Pull out every line of the data below that contains the word "dropdown", and list each one on its own line.

[Collected data]
— begin —

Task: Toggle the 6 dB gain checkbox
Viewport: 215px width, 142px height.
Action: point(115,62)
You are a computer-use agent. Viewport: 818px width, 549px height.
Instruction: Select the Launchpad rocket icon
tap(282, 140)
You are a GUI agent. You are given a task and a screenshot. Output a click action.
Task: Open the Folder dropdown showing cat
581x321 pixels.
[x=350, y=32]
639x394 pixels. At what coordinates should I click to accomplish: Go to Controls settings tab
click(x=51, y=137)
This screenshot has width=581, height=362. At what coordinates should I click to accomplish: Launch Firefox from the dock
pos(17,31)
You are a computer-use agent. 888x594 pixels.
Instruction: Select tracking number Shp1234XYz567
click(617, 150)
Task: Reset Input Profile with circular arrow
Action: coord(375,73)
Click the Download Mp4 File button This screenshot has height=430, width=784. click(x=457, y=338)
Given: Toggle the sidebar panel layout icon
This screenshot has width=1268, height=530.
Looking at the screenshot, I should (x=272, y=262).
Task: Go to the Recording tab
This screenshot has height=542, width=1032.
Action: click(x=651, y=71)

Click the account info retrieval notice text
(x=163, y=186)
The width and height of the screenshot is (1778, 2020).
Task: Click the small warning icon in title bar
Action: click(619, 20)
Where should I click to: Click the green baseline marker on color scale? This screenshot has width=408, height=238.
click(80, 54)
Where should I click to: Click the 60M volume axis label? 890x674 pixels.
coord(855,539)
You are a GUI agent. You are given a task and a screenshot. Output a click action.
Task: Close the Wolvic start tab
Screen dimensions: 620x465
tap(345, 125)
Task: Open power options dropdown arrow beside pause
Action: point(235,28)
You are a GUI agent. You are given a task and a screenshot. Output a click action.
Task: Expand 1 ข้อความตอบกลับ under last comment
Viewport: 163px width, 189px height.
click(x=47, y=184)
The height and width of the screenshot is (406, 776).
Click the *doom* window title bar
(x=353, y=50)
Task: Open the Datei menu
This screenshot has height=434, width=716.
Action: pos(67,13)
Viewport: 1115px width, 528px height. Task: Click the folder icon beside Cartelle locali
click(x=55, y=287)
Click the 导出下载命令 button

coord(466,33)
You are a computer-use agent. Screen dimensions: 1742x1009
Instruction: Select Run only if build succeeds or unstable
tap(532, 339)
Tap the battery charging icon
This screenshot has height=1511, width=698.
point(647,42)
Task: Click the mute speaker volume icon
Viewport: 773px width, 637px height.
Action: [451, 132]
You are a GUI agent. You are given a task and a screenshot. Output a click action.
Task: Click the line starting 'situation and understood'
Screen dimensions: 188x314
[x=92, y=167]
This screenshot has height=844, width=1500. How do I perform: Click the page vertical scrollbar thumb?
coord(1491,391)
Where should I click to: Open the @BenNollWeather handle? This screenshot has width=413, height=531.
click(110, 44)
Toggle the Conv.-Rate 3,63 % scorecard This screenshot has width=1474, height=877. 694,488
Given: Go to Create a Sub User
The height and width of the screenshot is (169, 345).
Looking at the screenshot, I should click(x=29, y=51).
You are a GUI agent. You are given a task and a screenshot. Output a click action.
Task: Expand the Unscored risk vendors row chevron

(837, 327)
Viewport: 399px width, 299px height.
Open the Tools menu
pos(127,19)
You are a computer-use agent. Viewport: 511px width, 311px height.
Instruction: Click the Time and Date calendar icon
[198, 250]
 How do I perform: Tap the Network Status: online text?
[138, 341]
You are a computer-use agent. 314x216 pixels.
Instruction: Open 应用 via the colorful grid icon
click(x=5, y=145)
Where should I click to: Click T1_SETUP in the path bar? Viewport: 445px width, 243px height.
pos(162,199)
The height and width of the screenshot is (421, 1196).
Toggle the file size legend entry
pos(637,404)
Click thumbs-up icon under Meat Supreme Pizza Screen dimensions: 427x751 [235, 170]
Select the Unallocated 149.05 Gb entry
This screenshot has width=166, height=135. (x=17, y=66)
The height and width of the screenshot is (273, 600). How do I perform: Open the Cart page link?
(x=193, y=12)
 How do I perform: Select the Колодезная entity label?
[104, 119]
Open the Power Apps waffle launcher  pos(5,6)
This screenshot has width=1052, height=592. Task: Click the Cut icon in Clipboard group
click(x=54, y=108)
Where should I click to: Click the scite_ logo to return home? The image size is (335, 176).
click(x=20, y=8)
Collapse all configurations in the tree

— end —

CORRECT RESULT
Task: Open the Folder dropdown showing cat
Task: Open power options dropdown arrow beside pause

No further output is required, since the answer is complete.